Figure 6

Late domains of CLIC4 modulate the LE lumen sorting step of MMP14 trafficking. (A) Amino acid alignments of CLIC4 from different species. The two overlapping late domains (PPXY and YXXL) are highly conserved in vertebrates, but less conserved in invertebrates. (B) The putative dual late domain sequence in human CLIC4. The CLIC4 protein structure was imaged (Protein Data Bank ID: 2AHE. Doi: 10.2100/pdb2ahe/pdb) using online JSmol software. (C) (Left panels) The representative immunoblots of total lysates of 293 T cells transfected with mCherry-Tsg101 together with Flag-CLIC4-WT or Flag-CLIC4-Y104A and probed by the indicated antibodies. (Middle panel) The immunoblots of the immunoprecipitants pulled down by the control or anti-Flag antibody from the indicated transfected cell lysates. (Right panel) Immunoblots of Flag immunoprecipitants isolated from the indicated transfected cell lysates.

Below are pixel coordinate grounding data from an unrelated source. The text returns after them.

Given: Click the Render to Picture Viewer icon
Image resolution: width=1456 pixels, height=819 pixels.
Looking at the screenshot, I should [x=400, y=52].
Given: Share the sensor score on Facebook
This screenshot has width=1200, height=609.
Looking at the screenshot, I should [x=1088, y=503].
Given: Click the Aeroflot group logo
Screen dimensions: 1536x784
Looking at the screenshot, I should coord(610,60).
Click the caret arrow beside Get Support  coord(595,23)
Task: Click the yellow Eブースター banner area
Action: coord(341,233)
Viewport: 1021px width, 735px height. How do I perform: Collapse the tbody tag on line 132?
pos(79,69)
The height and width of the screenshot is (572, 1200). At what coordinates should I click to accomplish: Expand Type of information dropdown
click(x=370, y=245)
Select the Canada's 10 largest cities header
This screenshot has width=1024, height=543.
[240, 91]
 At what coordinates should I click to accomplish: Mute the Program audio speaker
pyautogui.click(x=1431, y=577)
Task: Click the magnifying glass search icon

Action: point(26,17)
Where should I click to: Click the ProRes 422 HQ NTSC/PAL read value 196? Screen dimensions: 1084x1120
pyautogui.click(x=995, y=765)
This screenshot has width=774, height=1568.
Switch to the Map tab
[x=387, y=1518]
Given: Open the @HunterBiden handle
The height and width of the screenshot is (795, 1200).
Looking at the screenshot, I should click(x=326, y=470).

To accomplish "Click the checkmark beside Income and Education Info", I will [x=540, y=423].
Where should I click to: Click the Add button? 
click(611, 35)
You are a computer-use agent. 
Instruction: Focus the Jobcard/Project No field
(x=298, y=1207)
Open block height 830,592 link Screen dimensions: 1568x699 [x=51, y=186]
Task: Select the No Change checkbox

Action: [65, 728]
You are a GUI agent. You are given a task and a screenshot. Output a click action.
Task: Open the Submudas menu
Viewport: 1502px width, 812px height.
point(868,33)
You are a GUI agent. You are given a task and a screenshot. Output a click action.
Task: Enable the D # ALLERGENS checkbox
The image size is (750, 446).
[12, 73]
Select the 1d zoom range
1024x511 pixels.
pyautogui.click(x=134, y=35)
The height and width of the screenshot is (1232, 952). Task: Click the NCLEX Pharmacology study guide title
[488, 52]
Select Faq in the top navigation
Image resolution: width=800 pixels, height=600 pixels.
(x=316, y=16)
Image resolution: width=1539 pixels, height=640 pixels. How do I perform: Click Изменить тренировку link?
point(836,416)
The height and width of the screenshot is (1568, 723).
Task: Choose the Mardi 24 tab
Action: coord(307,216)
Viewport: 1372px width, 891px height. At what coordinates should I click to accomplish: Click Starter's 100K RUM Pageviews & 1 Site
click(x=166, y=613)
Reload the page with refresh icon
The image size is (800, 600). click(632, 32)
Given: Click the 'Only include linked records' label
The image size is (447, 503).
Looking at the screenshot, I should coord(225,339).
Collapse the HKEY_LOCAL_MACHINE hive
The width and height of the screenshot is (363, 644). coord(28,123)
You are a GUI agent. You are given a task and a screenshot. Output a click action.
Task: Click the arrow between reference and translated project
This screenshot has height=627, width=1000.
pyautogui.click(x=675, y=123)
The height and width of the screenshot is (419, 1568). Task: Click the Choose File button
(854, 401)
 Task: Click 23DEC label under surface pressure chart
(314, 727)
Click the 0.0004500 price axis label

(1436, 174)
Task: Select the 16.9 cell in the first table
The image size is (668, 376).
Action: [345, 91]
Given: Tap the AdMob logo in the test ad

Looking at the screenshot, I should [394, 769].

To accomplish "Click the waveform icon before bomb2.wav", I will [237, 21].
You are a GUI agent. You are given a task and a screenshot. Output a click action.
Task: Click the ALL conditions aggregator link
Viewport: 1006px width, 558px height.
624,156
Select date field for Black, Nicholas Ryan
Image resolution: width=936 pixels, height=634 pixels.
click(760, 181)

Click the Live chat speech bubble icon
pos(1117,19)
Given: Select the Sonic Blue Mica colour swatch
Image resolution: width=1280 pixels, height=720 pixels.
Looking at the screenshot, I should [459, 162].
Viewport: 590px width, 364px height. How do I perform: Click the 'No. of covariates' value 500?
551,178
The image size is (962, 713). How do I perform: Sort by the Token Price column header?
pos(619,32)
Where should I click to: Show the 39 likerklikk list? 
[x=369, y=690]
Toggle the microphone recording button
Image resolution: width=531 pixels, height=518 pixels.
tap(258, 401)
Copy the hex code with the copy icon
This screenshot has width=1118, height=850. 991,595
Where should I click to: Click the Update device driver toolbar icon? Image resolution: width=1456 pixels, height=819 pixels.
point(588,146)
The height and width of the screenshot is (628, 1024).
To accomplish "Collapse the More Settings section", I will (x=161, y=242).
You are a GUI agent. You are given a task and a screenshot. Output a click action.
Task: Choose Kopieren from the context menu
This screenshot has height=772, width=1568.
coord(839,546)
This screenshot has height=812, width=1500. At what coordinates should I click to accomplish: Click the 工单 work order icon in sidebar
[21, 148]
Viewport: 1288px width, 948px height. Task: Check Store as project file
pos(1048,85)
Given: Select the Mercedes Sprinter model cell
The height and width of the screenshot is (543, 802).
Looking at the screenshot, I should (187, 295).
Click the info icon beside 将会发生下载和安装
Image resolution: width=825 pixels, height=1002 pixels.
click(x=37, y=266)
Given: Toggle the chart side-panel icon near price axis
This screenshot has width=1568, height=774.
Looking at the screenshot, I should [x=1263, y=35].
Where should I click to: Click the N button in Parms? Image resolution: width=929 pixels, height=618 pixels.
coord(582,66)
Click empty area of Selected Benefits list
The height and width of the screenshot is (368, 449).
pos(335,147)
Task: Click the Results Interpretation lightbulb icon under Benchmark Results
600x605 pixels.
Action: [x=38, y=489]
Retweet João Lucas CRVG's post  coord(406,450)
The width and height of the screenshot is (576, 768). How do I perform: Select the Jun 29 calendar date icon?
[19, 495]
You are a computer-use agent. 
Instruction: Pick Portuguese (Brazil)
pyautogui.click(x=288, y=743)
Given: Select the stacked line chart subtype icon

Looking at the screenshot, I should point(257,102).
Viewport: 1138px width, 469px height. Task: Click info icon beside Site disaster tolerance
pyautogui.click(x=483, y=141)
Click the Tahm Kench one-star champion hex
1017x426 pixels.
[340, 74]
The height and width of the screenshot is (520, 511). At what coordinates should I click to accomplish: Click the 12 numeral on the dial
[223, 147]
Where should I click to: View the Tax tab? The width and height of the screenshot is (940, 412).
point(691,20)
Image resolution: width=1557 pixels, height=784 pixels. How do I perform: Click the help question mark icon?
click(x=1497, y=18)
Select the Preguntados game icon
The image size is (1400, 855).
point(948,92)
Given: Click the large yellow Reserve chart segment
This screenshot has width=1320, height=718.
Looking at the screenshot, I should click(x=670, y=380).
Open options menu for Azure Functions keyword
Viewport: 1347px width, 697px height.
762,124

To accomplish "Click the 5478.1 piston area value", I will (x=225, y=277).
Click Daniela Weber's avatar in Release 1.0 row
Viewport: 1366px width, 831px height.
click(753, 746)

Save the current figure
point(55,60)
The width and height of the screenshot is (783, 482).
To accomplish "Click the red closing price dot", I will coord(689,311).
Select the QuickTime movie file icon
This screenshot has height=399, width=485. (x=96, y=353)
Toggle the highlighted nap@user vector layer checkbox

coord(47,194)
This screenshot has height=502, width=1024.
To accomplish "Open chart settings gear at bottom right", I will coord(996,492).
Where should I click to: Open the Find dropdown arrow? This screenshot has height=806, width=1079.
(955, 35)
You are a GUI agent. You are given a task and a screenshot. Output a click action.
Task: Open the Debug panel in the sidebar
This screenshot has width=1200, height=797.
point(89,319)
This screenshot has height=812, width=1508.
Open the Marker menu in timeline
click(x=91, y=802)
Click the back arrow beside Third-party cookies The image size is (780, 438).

Compared to its WT counterpart, the Flag-CLIC4-Y104A pulled down less mCherry-Tsg101. (D) The total lysates (left panels) as well as the immunoprecipitants pulled down by anti-Flag or control antibody (right panels) were immunoblotted by the indicated antibodies. Asterisks point to the MMP14-mCherry species that was specifically co-immunoprecipitated with Flag-CLIC4. (E) ARPE19 cell line expressing inducible CLIC4-sh was treated with Dox for 3 days and then transfected with MMP14-mCherry, GFP-CD63, together with CLIC4-WT-IRES-FLAG-Rab5 Q79L, or CLIC4-Y104A-IRES-FLAG-Rab5 for 1 day in the same Dox conditions. Representative confocal images of mCherry and GFP stained cells are shown. Arrowheads and arrows point to LE luminal and LE limiting membrane signals of MMP14, respectively. (F) MMP14 intensity ratio in LE lumen for (E). n = 120 endosomes from 24 cells. Bars show means ± S.D. from three independent experiments. p value, t-test. Scale bar = 10 µm. (G) Immunoblots demonstrate the same amount of ectopically expressed proteins in the rescue experiments (in E,F).